Lastly, with the July decision the Fed will be over halfway through its 2023 scheduled meetings, and the focus may start to turn to 2024 to a greater degree. Similar to 2023, the broad picture is that the Fed expects to maintain high rates to beat inflation, and also similar to 2023, the market is more skeptical.

For 2023 so far, the Fed has won out over the market. Basically, core inflation has proven hard to tame, even though headline inflation has dropped. Importantly the jobs market has remained strong enough to enable the Fed to fight inflation with limited concerns of causing a recession, even though the inverted yield curve might suggest otherwise.

Powell’s Comments

In testimony before Congress on June 21, Fed Chair Jerome Powell said, “Nearly all FOMC participants expect that it will be appropriate to raise interest rates somewhat further by the end of the year.” He also said that the inflation fight, “has a long way to go.” In addition, in a press conference after the June interest-rate decision, Powell referred to holding rates steady as a “skip”, implying that we could see rates move up again in July. This suggests a hike for a July is likely, though the Fed’s plan beyond that in terms of potential rate hikes is less clear.

Market Assessments

Markets broadly agree.

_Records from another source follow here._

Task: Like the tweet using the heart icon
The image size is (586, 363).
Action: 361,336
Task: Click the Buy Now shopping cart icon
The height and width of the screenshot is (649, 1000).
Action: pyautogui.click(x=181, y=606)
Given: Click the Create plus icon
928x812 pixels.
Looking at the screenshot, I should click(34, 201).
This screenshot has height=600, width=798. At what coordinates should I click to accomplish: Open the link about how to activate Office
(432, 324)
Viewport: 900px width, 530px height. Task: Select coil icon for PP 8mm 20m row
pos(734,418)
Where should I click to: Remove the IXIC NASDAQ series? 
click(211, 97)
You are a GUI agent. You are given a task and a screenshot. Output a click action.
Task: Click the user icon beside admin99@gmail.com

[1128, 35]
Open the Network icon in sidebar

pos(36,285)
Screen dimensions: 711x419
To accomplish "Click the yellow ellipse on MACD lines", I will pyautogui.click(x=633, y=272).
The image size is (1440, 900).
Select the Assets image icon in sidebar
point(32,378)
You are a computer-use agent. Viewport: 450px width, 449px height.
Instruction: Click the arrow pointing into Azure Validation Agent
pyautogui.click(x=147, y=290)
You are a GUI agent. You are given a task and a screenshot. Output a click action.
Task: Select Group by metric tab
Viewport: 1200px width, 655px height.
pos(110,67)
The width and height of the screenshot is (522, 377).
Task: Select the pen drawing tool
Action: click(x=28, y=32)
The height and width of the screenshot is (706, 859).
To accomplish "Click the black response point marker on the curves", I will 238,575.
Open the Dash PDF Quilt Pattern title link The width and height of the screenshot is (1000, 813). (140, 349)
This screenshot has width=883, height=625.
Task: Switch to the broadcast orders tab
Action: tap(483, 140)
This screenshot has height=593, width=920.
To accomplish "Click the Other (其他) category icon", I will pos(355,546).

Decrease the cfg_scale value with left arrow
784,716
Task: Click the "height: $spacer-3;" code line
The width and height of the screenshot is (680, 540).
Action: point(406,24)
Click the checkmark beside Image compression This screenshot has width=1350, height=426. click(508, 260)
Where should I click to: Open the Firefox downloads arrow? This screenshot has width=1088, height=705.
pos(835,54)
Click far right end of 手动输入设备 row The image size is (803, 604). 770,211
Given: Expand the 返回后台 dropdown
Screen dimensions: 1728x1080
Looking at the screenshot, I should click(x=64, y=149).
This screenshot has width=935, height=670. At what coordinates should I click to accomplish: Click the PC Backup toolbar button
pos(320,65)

The CME’s FedWatch Tool which measures market expectations of Fed moves, sees an over eight in ten chance that a hike is coming on July 26. If that were to occur it would take short-term rates up to 5.25%-5.5%. That said, it is not clear that every Fed participant shares this view, for example from the Fed’s Summary of Economic Projections from June 14, it appears that two policymakers forecast holding rates steady from here until the end of 2023, though all others do see rates moving higher to varying degrees before year end.

So it seems likely that the Fed will raise rates in July, though more clues will come from Fed statements over the coming weeks. Of course important inflation and jobs releases for June that will come before the Fed meets that could alter the Fed’s thinking too. The bigger question is if there’s one more hike coming after that in 2023, and how long the Fed intends to hold rates at currently high levels for.